Вспоминает владыка Панкратий:
— В Крещенский сочельник Святейший Патриарх Алексий II подписал указ о моём назначении наместником Валаамского Спасо-Преображенского ставропигиального монастыря, и на следующий день, точнее, вечером 19 января 1993 года, мы втроём выехали из Москвы в Санкт-Петербург на поезде — вместе с послушником Ве́нко из Македонии, будущим отцом Мефодием, и лаврским прихожанином Евгением Мухиным, будущим экономом монастыря, отцом Ефремом.
В Петербурге остановились на подворье, начали дела принимать...
Вспоминает архимандрит Мефодий:
— Я родился и вырос на Балканах. Собирался уйти в Григориатский монастырь на Святую Гору Афон, но Божиим Промыслом меня туда не пропустили, в Салониках не выдали визу. И тогда я поехал в Россию, в Троице-Сергиеву лавру.

§ **Фрагмент данных**
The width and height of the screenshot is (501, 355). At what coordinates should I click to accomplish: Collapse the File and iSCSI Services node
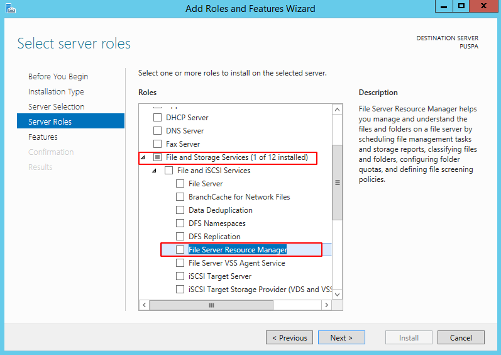(x=154, y=171)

§ **Задание**
Когда, согласно отрывку, владыка Панкратий и двое его спутников выехали из Москвы в Санкт-Петербург?

§ **Итоговый ответ**
Вечером 19 января 1993 года.